How do I get this text residing within the tags using Beautiful Soup?

I want to fetch the number 121 from the above code. But the soup object that I am getting is not showing the number.
Link to my Image
[<div class="open_pln" id="pln_1">
<ul>
<li>
<div class="box_check_txt">
<input id="cp1" name="cp1" onclick="change_plan(2,102,2);" type="checkbox"/>
<label for="cp1"><span class="green"></span></label>
</div>
</li>
<li id="li_open"><span>Desk</span> <br/></li>
<li> </li>
</ul>
</div>]
The number 121 for open offices is not inside HTML code, but in the JavaScript. You can use regex to extract it:
import re
import requests
url ='https://www.coworker.com/search/los-angeles/ca/united-states'
htmlpage = requests.get(url).text
open_offices = re.findall(r'var openOffices\s*=\s*(\d+)', htmlpage)[0]
private_offices = re.findall(r'var privateOffices\s*=\s*(\d+)', htmlpage)[0]
print('Open offices: {}'.format(open_offices))

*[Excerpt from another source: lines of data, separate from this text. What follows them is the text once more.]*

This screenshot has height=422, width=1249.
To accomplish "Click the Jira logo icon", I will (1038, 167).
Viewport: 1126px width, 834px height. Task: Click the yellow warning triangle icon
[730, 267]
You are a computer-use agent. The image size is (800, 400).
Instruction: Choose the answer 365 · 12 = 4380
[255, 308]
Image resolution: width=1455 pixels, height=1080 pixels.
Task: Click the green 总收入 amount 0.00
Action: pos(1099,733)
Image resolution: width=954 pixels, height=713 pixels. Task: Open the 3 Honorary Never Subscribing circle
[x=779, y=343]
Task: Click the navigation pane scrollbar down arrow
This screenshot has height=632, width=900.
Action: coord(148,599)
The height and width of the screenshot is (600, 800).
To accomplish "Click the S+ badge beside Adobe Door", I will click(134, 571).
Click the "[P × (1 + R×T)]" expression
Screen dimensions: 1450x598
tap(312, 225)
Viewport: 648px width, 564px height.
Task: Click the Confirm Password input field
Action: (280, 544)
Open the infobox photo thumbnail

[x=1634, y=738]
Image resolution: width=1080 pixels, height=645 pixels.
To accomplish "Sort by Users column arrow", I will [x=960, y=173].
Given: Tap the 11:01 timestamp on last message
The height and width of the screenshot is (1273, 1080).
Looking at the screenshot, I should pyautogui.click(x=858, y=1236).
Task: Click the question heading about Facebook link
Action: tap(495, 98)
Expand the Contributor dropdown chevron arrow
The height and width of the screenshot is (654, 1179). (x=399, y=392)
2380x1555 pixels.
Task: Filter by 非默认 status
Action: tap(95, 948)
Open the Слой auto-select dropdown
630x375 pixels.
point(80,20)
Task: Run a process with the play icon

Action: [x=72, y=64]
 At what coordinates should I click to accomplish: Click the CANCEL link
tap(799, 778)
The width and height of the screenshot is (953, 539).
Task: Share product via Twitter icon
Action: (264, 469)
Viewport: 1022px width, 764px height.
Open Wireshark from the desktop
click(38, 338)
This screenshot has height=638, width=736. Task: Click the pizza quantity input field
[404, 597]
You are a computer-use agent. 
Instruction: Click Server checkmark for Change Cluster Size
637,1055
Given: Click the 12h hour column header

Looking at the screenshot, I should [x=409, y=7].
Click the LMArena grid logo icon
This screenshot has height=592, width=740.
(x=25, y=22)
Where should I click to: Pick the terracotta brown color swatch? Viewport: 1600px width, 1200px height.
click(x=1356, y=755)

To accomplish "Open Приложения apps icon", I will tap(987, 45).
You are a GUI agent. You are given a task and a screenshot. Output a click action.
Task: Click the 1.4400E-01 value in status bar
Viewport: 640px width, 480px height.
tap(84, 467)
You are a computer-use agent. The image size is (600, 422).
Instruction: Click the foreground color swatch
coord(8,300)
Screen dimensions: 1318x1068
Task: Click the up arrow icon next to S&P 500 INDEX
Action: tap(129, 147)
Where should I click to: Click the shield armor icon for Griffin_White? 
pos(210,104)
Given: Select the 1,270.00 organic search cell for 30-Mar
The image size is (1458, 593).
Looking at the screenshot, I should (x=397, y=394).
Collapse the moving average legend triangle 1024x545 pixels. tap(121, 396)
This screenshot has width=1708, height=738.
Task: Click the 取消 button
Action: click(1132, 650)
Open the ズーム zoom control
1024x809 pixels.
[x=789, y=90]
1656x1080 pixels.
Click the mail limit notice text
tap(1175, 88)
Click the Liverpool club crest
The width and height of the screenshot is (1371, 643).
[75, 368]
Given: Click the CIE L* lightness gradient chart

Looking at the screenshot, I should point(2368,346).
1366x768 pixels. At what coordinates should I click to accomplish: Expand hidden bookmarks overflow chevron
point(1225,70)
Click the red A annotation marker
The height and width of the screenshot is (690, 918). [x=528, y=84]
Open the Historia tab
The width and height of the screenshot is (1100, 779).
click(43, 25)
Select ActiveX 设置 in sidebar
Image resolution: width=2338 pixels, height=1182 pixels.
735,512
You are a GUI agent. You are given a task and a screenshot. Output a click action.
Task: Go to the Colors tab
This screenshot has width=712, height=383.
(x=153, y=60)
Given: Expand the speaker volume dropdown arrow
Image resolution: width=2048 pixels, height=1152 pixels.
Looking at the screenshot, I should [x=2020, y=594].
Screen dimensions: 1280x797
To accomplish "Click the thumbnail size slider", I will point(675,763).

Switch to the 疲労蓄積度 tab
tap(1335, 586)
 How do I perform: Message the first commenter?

print('Private offices: {}'.format(private_offices))
Prints:
Open offices: 121
Private offices: 40
Without re module:
import requests
from bs4 import BeautifulSoup
url ='https://www.coworker.com/search/los-angeles/ca/united-states'
res = requests.get(url)
soup = BeautifulSoup(res.text,"lxml")
searchstr = "var openOffices = "
script = soup.select_one(f"script:contains('{searchstr}')").text
print(script.split(searchstr)[1].split(";")[0])
Output:
121
you have to find all the li attribute using soup like this -
attribute=req["li"]
all_links = soup.find_all(attribute)
for link in all_links:
print(link.text.strip())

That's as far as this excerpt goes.